Andreas Gotfredsen defends his PhD thesis at the Department of Economics

Candidate: Andreas Gotfredsen

Title

"Essays in Behavioral and Experimental Economics"

Time and venue

21 March 2019 at 13:00. University of Copenhagen, Centre for Health and Society, Øster Farimagsgade 5, 1353 Copenhagen K, building 35, CSS 35.3.12

Assessment committee
Associate professor Marco Piovesan, Department of Economics, University of Copenhagen, Denmark (chairman)
Associate Professor Erik Wengström, Lund University, Sweden
Associate Professor Sibilla di Guida, University of Southern Denmark, Denmark

Abstract

The four chapters of this thesis contribute to two distinct topics in behavioral and experimental economics. Each chapter is self-contained and can be read independently.  The first three chapters studies how the psychological mechanisms of attention and limited cognitive resources affect individual economic choice and market outcomes. The final chapter studies the economic consequences of overconfidence.

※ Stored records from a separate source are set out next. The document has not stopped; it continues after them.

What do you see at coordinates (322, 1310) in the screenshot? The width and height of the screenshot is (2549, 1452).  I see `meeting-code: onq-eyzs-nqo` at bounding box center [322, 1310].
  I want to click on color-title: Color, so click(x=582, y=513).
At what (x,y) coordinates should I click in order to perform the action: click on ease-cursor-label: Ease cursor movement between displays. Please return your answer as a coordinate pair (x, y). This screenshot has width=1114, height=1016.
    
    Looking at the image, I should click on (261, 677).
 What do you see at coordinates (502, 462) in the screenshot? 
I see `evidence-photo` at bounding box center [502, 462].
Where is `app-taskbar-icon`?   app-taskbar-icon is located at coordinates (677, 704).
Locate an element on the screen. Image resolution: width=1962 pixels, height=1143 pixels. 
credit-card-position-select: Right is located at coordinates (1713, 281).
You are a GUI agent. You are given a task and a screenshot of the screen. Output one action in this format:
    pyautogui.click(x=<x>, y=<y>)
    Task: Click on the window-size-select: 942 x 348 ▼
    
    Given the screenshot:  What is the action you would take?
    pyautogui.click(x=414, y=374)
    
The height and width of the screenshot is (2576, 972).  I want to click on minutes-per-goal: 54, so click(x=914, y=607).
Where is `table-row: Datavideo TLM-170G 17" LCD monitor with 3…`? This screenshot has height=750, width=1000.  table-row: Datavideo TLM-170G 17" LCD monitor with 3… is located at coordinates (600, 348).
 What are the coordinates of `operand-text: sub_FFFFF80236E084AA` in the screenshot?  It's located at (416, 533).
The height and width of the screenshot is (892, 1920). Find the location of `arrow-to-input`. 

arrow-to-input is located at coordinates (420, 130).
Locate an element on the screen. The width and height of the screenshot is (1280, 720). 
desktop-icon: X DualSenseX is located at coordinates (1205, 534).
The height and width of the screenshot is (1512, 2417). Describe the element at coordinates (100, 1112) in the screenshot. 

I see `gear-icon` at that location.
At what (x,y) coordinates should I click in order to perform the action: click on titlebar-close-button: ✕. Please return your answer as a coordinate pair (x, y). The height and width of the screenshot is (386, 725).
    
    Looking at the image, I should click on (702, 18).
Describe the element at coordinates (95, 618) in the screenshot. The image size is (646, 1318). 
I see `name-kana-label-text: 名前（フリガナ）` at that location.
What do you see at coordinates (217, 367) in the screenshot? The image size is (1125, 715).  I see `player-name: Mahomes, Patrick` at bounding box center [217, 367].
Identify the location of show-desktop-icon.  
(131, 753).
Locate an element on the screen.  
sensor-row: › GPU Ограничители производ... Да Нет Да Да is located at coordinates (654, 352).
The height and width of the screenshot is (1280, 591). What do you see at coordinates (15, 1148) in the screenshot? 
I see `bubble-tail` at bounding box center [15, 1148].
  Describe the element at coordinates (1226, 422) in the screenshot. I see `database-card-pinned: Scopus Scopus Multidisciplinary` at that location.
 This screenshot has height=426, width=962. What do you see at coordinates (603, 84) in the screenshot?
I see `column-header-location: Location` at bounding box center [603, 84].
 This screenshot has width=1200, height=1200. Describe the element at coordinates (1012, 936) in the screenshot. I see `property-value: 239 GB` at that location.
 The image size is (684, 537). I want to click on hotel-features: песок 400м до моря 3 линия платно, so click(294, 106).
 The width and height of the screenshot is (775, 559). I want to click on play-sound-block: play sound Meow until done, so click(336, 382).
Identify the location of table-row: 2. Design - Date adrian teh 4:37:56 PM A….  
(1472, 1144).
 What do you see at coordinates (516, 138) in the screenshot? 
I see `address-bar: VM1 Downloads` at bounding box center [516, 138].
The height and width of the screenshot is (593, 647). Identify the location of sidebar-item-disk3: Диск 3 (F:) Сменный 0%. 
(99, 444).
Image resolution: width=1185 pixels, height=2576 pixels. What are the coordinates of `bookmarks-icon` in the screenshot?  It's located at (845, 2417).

In chapter 1, we present results from an eye-tracking experiment, where we demonstrate that consumers' choices are tilted toward purchasing goods with higher quality/price ratios, as predicted by salience theory of Bordalo et al. (2013). Still, the eye-tracking data indicate that this behavior may not be driven by visual attention as hypothesized.
 
In chapter 2, we present another experiment demonstrating that people's perceptual limitations cause their valuations of experimental goods to become more similar as they become harder to visually distinguish. Yet we do not see sellers attempt to exploit this in a market setting. 

In chapter 3, I examine how order effects influence the way that people retrospectively self-evaluate their performance on a work task. For the task I use in my experiment, I find that the participants tend to overweight the final, most salient part in their self-evaluations.

The final chapter deals with overconfidence: The tendency for people to overestimate their abilities, blamed for over-investment, excess entry into markets and wars. In my final experiment, I study the link between overconfidence and aggressive behavior, and the economic consequences thereof. I find that people who publicly appear the most self-confident are also the most aggressive towards their competitors, and that the threat of aggression deter others from choosing to compete.